April 2019 marks the 70th anniversary of the North Atlantic Treaty Organization (NATO). In advance of this historical commemoration, YouGov conducted a survey on behalf of the Charles Koch Institute and RealClearPolitics that asked respondents in key NATO member states—United States, Turkey, France, the United Kingdom, and Germany—a series of questions about NATO’s effectiveness and relevance in today’s world.
When asked about NATO’s relevance today, Americans were almost evenly split on the issue with 39 percent of Americans thinking NATO was more relevant today and 36 percent viewing it as less relevant than it was 70 years ago. Respondents from Germany and the United Kingdom responded similarly. Fifty-three percent of Turkish respondents and 51 percent of French respondents expressed that they thought NATO was less relevant today than it was when it was founded.
When respondents were asked if it was a good thing for their country to be in a military alliance with the United States, 51 percent of German respondents, 59 percent of French respondents, 66 percent of respondents in the United Kingdom, and nearly half of those in Turkey agreed that it was.
However, when asked if it was a good or bad thing that their country may be asked to assist the United States if attacked, the numbers were not quite as high. Only 27 percent of German respondents, 42 percent of French respondents, and 45 percent of those polled in the United Kingdom said this was a good thing. Additionally, 51 percent of Germans and 57 percent of Turks thing it is bad for their countries to assist the U.S.

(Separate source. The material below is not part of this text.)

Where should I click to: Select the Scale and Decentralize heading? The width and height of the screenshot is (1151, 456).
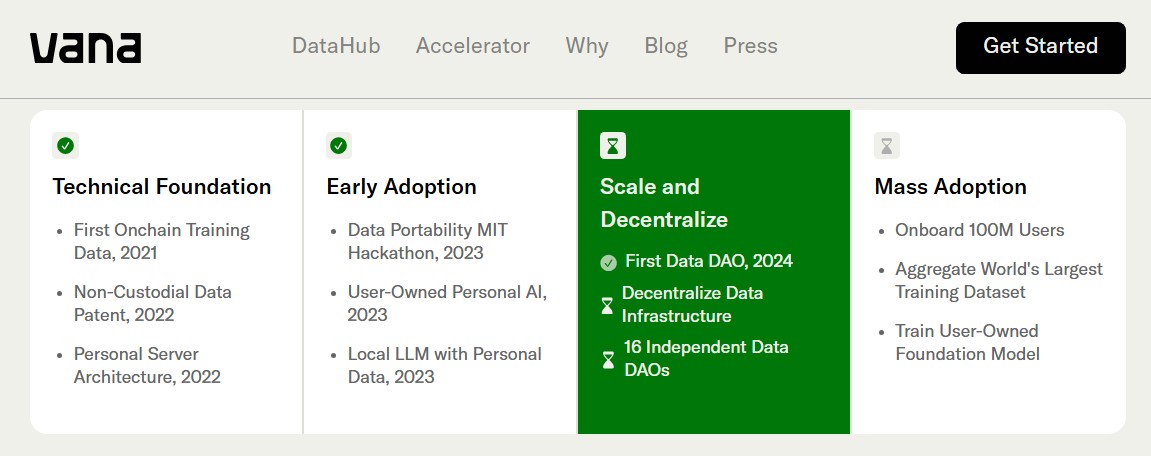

William Ruger, Vice President of Research and Policy at the Charles Koch Institute, said, “While they are happy to have the U.S. come to their defense, a striking number of respondents thought it would be bad to be asked to assist the U.S. if it were attacked.”
According to the polling, 46 percent of German respondents and 47 percent of Turkish respondents expressed that they thought the NATO mission in Afghanistan had largely failed. In the United Kingdom, 41 percent agreed with this sentiment. When Americans and French respondents were asked this question, 41 percent and 44 percent respectively said they did not know the answer to this question. Thirty-five percent and 37 percent respectively answered that they believe the mission had failed. Nearly half of the respondents in Germany and more than half in the United Kingdom went as far as to express their belief that their country should have never sent troops to Afghanistan in the first place.
An overwhelming majority of Turkish respondents, 61 percent, said that the United States’ intervention in the Middle East has made the region less stable. Similarly, 62 percent of respondents from Turkey said they were opposed to long-term U.S. involvement in Syria.
Only 36 percent of respondents in the United States and France said that the NATO alliance makes their country safer. In Germany and Turkey, on the other hand, 40 percent of respondents felt that their countries were safer. Respondents from the United Kingdom are more likely to have a positive assessment of NATO membership with 52 percent believing it has made their country safer.
It should be noted, however, that when asked to accurately define NATO’s mission, only 46 percent of the Americans polled were able to do so when given a list of options, while 69 percent of Turkish respondents were able to do so.